Fransız Meclisi’nde 38 üyenin onayı ile kabul edilen yasaya göre; “Ermeni soykırımı yoktur” diyene hapis ve para cezası getiriliyor!

Bu yasa teklifi daha önceki yıllarda da getirilmişti!

Fransa’da hemen her seçim öncesi bu ve benzeri yasa teklifleri gündeme gelir!

İlginç olan şu ki; bu kez bu yasa teklifini veren “Cezayir asıllı” BOYER adında bir milletvekili!

Daha önceki yasa teklifleri sırasında da Türk hükümeti; “Siz de Cezayir’de soykırım yaptınız” dediği zaman, Cezayir’lilerden “bizi bu işe karıştırmayın!” diye tepki gelmişti!

Neden acaba?

1954’den itibaren Cezayir halkı Fransız sömürgeciliğine karşı başkaldırdı. Bu mücadelede, pek çok Cezayirlinin bir elinde Türk bayrağı, bir elinde Mustafa Kemal Atatürk’ün kalpaklı fotoğrafları vardı!

Türk Kurtuluş Savaşı’nı örnek alıyorlardı.

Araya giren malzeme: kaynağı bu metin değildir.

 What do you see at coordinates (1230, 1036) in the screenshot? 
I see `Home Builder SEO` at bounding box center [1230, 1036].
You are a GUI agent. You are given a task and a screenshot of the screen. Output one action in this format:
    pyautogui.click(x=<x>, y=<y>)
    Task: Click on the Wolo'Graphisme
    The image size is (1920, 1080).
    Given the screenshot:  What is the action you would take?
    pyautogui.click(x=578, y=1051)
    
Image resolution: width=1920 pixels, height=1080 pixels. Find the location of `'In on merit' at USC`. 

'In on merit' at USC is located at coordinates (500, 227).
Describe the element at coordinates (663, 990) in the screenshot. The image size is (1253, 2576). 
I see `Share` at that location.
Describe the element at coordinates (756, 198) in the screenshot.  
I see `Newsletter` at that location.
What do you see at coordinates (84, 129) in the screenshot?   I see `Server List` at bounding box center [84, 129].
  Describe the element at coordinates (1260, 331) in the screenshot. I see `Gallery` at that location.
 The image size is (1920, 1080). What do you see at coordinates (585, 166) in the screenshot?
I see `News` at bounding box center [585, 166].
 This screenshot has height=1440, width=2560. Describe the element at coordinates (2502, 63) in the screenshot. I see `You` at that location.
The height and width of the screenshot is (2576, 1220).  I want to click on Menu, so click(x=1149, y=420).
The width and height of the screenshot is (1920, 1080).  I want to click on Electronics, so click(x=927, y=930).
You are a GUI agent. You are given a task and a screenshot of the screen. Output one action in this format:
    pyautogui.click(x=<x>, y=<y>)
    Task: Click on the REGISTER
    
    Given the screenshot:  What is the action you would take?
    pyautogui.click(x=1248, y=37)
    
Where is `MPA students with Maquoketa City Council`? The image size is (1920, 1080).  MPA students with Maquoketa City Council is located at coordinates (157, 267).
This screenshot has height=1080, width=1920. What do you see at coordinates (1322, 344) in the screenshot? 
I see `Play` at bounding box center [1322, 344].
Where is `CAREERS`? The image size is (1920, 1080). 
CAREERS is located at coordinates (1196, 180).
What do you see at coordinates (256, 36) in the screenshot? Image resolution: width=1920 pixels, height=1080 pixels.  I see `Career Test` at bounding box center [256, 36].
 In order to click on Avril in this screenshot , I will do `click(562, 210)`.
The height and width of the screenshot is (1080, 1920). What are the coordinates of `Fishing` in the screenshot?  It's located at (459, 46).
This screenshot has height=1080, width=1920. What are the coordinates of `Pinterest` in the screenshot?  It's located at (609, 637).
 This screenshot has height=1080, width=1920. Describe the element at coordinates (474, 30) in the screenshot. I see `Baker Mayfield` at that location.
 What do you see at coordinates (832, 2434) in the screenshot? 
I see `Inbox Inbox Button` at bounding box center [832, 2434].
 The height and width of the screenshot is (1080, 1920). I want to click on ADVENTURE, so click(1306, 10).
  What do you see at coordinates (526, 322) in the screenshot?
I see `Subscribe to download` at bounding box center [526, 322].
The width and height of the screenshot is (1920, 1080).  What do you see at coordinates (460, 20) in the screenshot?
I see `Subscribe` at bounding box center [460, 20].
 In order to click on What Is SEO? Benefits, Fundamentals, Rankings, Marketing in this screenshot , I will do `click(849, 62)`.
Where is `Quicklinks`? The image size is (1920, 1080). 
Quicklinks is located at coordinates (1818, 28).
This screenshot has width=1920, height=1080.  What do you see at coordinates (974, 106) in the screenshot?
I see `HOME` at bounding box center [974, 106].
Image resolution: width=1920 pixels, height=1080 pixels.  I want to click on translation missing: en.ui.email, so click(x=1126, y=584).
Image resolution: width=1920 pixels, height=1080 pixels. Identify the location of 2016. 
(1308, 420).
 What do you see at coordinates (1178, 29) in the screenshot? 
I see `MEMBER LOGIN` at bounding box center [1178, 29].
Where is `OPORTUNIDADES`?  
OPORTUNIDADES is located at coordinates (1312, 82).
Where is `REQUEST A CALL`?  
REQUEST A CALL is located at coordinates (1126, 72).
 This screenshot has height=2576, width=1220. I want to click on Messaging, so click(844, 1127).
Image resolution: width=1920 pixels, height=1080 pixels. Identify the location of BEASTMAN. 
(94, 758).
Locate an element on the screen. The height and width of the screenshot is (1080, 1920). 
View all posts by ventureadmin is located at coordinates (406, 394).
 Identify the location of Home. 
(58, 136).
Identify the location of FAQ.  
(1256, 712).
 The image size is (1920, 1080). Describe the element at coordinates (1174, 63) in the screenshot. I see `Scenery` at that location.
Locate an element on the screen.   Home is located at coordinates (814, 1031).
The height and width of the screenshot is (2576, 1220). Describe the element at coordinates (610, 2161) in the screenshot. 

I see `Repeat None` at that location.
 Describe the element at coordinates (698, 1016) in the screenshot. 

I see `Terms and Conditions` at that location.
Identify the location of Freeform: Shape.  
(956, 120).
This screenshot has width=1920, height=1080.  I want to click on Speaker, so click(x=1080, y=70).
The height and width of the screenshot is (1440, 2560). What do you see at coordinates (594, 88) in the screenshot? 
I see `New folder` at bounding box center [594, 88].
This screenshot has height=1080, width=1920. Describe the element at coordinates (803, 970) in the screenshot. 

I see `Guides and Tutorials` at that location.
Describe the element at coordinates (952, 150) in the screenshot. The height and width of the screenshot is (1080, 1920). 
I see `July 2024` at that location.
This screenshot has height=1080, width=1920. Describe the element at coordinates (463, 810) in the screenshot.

Emperyalist bir ülkeye karşı özgürlük mücadelesiydi verdikleri.

Peki, o zaman iktidarda bulunan Demokrat Parti-Menderes Hükümeti ne yaptı?

“Fransa’nın yanında yer aldı!” ( 1954) Bu olayları “Fransa’nın bir iç sorunu” olarak niteledi!

Türkiye, 13 Aralık 1952’de Birleşmiş Milletlerde, Arapların Tunus olayları nedeniyle Fransa’nın kınanması için verdikleri teklifin reddedilmesi için de Fransa lehinde oy kullanmıştı!

Çünkü, ABD ve Fransa öyle istiyordu!

Türk halkının büyük çoğunluğu bu korkunç gerçeği, bu utancı bilmez!

Batı emperyalizmine uşaklık edenlerin farkına varmaz!

Arada bir oynanan artistik oyunlara bakar!

Cezayir Bağımsızlık Savaşı’nda 250 binden fazla “Müslüman Cezayirli” katledildi! İki milyon Cezayir köylüsü topraklarını terk etmek zorunda kaldı!

Tehcir ve kitlesel katliam yapıldı.

Buna karşın DP-Menderes hükümeti, Müslüman kardeşlerinin değil, katil sömürgecinin yanında yer aldılar.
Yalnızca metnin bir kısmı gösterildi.